かなとこ雲を伴う積乱雲は最盛期にあたるため、大雨だけではなく急激な気温低下や、雷や雹、突風が発生する可能性が高くなります。かなとこ雲が見えたら、自分がいる地域でも局地的な大雨となる恐れがあるため、急激な天気の変化に十分注意しましょう。
積乱雲の接近を知らせる乳房雲
晴れていたのに急に暗くなってきたときに空を見ると、雲の底が凸凹した形状になっていることはありませんか? これは、先ほど紹介したかなとこ雲の後に見られることが多い「乳房雲」です。

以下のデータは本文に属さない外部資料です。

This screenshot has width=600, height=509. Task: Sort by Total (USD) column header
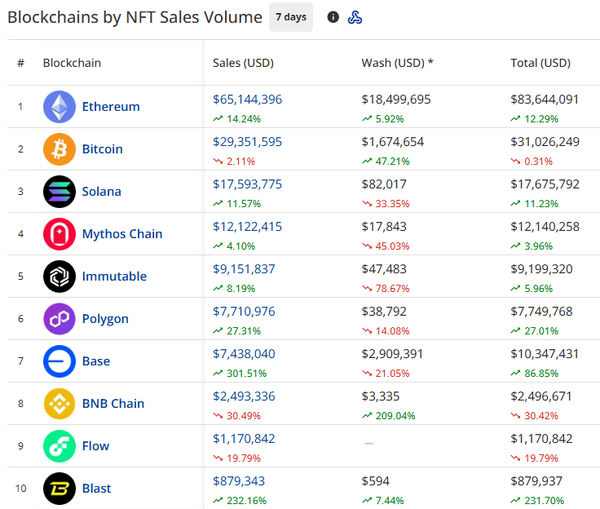(x=540, y=63)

乳房雲は、積乱雲の進行方向に発生することが多く、雲の底にたくさんの暗いこぶが垂れ下がるような見た目をしています。乳房雲が上空にあると、雷雨や突風をもたらす積乱雲が接近している可能性があります。雨雲レーダーで積乱雲の位置や動きを確認するようにしましょう。
アーチ雲が見えたら急いで避難を!
特に危険な天気の兆候として知られるのが、積乱雲から流れ出た冷気の先端部分で発生する「アーチ雲(アーククラウド)」です。この雲が通過する際には、突風が発生します。アーチ雲を見たら、すぐに丈夫な建物の中に避難してください。
ほかにもある。天気の変化を知らせる身近な雲
積乱雲は、天気の急変をもたらしますが、半日〜1日後の天気を予想できる雲もあります。それぞれの意味を知っていると、今よりもっと天気とうまく付き合えるようになるでしょう。
ひつじ雲の大きさで天気の変化がわかる
塊状の雲が集まった形状をしている「ひつじ雲(高積雲)」は、「中層」と呼ばれる、上空2~7キロの間に発生する雲です。

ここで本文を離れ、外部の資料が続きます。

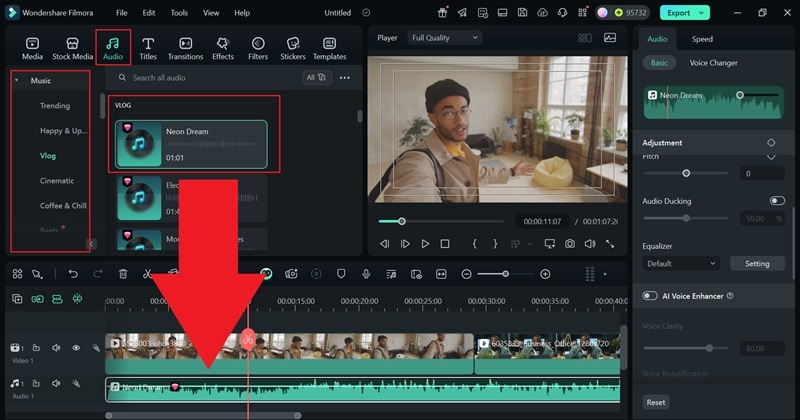Enable the AI Voice Enhancer toggle
Screen dimensions: 800x420
[650, 296]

前線や低気圧が近づいて「天気が下り坂に向かっている」と、高い空から空気が湿ってきて、ひつじ雲が現れることがあります。これらの雲のすき間がなくなり低い空も雲に覆われてくると、やがて雨が降り出します。
飛行機雲が空に残る時間の長さでも天気の変化が予想できる⁉
自然現象ではありませんが、じつは、飛行機雲が空に残る時間の長さからも天気の変化を予想できます。飛行機雲は、排気ガスが上空の冷たい空気で急激に冷やされることなどで発生します。

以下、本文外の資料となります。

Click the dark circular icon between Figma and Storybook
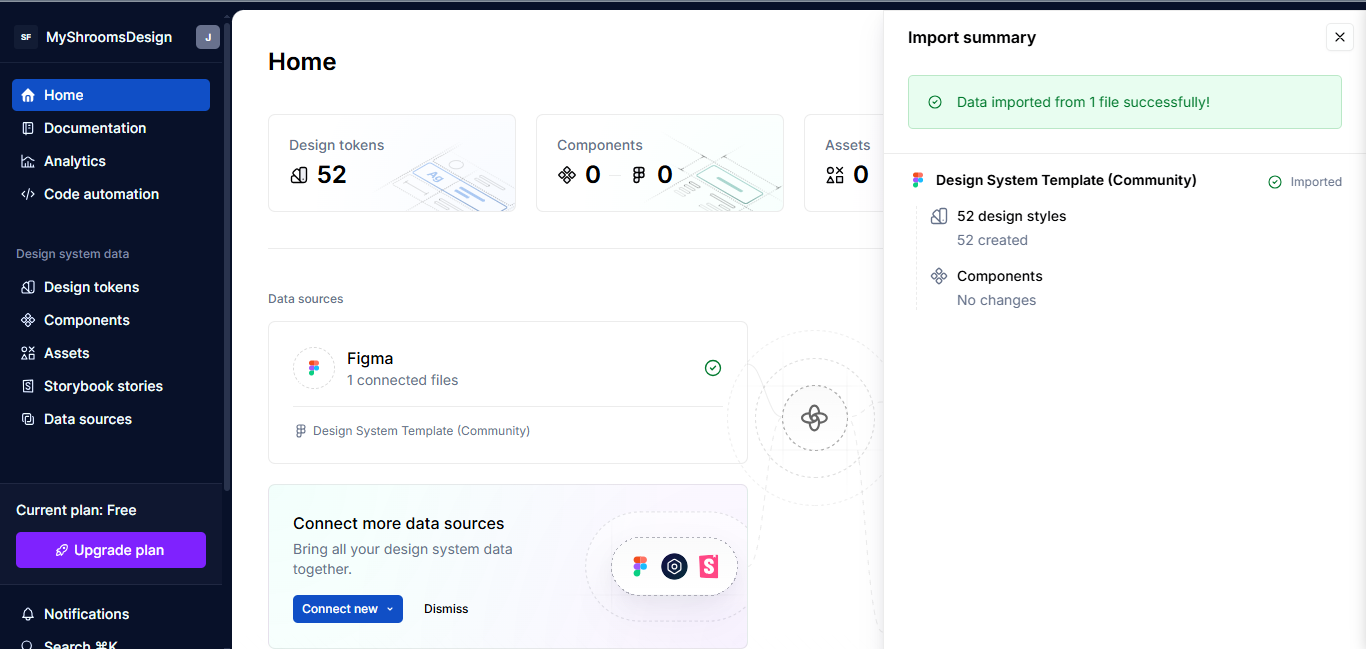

上空の空気が湿っているほど飛行機雲は長く残るため、天気が下り坂に向かうサインの一つとなっているのです。逆に、飛行機雲がすぐに消える場合は、空気が乾燥していて晴れが続くサインとも考えられます。
薄雲越しに光の輪(ハロ)が見えたら天気は下り坂
太陽の周囲に現れる光の輪は「ハロ(日暈)」と呼ばれています。低気圧や前線の接近により発生する薄雲が太陽にかかった場合に発生することが多く、ハロが見えてから雲が厚くなっていくと、天気が下り坂に向かうサインです。
夏空を眺める習慣は、もしもの備えにも役立つ!
雲の特徴を覚えておくと、夏の天気なら夕立やいわゆる「ゲリラ豪雨」の兆候を知る際に役立つでしょう。
ただし、空模様や雲の形を決める条件は複雑なので、上空の様子だけで天気の変化を判断するのは危険です。万全に備えるためには、天気予報や雨雲レーダーを活用することをおすすめします。
この記事の内容は2023年8月18日時点での情報です。